First off, I want to make clear that these are based on rough cuts of the remastered original trilogy, and prequels, sequels and spin-offs (i.e. what Disney now call ‘canon’ – sorry, no Holiday Special or ewok movies). I’ve edited the men out of the films as much as possible (more on this in a moment) but there are still sequences that need refining and further edits, so, if anything, the percentages of women’s screen time will likely go down as I trim excess male dialogue and reaction shots for a final cut. In my definition of ‘screen time’ for women I’ve tried to be as consistent as possible, although this is often challenging. I’ve only counted women with speaking parts because having the ability to say something and contribute to the story, and not serving as a visual object, is important. However, if a woman with a speaking part is onscreen and not speaking, and neither is a man, I’ve kept the footage. Consequently, you get a lot of reaction shots of Leia or Jyn not doing much but being the only character in the frame. When men are speaking and a woman is onscreen, I’ve made a value judgement about whether she’s central to the action (or not) at that moment in the story. Sadly, especially in Padme’s case, she’s quite often just kind of ‘there’. She really does get a rough deal. I have kept in as much footage as possible of planets, establishing shots and landscapes, as well as ships and battles (no, a ship does not count as female because humans have an annoying and sexist habit of gendering vehicles. A ship is a ship and it doesn’t have a gender. One day, let’s hope we all get to be more like ships). Initially I was going to cut a lot of the space dogfights because we know it’s men piloting the X-wings, etc. But by removing men from the rest of the films, it opens up the possibility that when we can’t see inside the vehicles there is a woman, non-binary or gender-neutral pilot. So, these sequences stayed.

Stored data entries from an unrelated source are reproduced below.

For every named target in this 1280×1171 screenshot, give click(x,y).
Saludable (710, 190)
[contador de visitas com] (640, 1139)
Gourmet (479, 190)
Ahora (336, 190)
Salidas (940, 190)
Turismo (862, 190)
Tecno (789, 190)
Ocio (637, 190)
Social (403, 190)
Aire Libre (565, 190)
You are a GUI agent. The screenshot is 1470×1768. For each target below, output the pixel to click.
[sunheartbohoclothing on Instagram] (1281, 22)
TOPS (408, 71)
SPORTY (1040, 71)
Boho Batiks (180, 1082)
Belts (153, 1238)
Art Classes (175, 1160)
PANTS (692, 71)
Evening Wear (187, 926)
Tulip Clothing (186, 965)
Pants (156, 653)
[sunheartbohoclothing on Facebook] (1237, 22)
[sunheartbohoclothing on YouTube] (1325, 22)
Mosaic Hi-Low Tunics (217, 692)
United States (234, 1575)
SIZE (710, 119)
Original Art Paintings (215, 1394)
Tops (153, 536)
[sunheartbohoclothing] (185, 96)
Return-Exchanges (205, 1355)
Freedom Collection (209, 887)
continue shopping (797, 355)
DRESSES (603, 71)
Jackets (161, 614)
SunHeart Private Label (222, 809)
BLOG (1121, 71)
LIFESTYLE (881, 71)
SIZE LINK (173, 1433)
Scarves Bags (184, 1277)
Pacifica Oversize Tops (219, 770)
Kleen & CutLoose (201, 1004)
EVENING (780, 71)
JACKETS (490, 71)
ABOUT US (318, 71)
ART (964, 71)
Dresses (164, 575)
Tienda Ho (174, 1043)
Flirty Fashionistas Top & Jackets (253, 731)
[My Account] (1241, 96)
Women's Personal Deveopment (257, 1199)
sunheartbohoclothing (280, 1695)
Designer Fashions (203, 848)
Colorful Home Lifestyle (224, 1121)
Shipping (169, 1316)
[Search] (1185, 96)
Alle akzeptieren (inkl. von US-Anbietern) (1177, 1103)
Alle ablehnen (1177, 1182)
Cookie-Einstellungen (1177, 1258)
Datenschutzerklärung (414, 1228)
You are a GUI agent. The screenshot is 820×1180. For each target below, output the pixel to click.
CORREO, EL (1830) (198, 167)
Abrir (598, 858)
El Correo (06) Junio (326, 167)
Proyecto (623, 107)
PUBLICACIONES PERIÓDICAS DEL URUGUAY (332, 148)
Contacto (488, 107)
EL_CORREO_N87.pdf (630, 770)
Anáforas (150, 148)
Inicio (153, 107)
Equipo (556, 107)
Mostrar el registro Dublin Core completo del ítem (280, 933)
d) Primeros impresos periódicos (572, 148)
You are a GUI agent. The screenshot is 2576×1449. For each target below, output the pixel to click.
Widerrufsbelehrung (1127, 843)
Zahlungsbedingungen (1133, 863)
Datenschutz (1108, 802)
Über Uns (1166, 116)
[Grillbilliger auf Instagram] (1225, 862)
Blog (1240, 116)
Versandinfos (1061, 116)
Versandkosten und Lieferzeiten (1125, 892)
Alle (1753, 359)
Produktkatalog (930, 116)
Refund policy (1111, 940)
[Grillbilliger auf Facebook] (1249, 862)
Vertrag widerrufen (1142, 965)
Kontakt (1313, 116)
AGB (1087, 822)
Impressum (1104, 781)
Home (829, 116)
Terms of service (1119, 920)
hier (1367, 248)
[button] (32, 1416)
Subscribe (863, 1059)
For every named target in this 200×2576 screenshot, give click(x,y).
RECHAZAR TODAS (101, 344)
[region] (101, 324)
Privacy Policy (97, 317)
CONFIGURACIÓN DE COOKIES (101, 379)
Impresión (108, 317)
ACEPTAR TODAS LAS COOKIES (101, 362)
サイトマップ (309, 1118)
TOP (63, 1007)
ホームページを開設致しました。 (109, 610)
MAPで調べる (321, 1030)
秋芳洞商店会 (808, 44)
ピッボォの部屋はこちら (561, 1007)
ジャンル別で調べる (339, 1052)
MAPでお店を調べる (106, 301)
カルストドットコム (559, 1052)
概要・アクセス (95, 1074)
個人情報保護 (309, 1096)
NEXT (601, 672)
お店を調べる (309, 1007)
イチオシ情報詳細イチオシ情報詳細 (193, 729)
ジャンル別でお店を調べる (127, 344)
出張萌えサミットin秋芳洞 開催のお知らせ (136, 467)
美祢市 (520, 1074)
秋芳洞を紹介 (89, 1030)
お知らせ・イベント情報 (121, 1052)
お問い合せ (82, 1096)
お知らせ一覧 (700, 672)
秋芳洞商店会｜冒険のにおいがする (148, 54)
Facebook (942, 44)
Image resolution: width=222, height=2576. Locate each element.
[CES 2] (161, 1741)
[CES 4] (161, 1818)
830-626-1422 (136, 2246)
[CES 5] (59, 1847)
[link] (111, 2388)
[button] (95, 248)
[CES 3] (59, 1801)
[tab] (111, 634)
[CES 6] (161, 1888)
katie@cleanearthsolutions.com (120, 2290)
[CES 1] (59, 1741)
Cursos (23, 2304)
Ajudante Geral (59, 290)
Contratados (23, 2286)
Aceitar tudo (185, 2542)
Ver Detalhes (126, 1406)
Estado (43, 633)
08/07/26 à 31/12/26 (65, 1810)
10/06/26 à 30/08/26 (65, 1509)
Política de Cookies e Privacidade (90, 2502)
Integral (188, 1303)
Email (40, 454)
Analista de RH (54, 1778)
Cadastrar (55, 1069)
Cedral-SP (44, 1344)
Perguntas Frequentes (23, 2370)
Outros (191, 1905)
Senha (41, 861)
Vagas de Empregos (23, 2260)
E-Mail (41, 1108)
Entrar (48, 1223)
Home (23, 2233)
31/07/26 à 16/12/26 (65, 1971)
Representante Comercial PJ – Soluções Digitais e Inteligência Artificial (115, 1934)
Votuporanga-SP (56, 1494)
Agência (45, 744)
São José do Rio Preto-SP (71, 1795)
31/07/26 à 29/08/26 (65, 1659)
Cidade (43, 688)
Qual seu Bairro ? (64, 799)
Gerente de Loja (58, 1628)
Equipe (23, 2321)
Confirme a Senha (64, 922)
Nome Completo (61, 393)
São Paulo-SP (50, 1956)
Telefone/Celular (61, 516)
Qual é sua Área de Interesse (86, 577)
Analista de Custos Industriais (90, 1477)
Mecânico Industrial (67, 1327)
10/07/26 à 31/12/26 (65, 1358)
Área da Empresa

I’ve also been asked a lot about droids and aliens. Almost every character in the Star Wars universe is gendered by the franchise. Threepio, Artoo and BB-8 are programmed ‘male.’ L3 is programmed ‘female.’ And, as L3 confirms for us in Solo, droids are sentient – hence droids can have genders (but the computer on the Falcon, which is not sentient, does not).
The wampa on Hoth is, apparently, male, so he goes in my cut. Mynocks, which are parasites and reproduce by splitting in two, could be gender neutral, so they stay. When animals appear in herds or packs containing two genders (for example, porgs and vulptex) I’ve left them in because there are limited hours in the day, life is short, and no, even I’m not nerdy enough to sit and work out which porgs have male or female eye-feathers. When in doubt about droids or aliens, I’ve referred to the Star Wars site, Wookieepedia, interviews with filmmakers, and evidence in the text such as gendered pronouns. There are further things to be said about the quality of women’s representation in the films, which I’m addressing in an audiovideo essay and my book. For a start, while women’s screen time improves as the number of women’s speaking parts goes up, the films don’t necessarily get better over time—see the prequels—and even the sequels and spin-offs barely pass the Bechdel test because women characters often inhabit the screen with men. The notion that women can have meaningful conversations with one another about something other than male characters is most apparent in The Last Jedi… but you can still count these exchanges on one hand. In future, I’ll be working on stats about the screen time for women of colour (my sense is that only the two sequels and Solo will produce significant results, and even these will be awfully low). My hope is that by telling you the odds of women being onscreen in Star Wars, we can keep having useful conversations about identity and representation in the franchise.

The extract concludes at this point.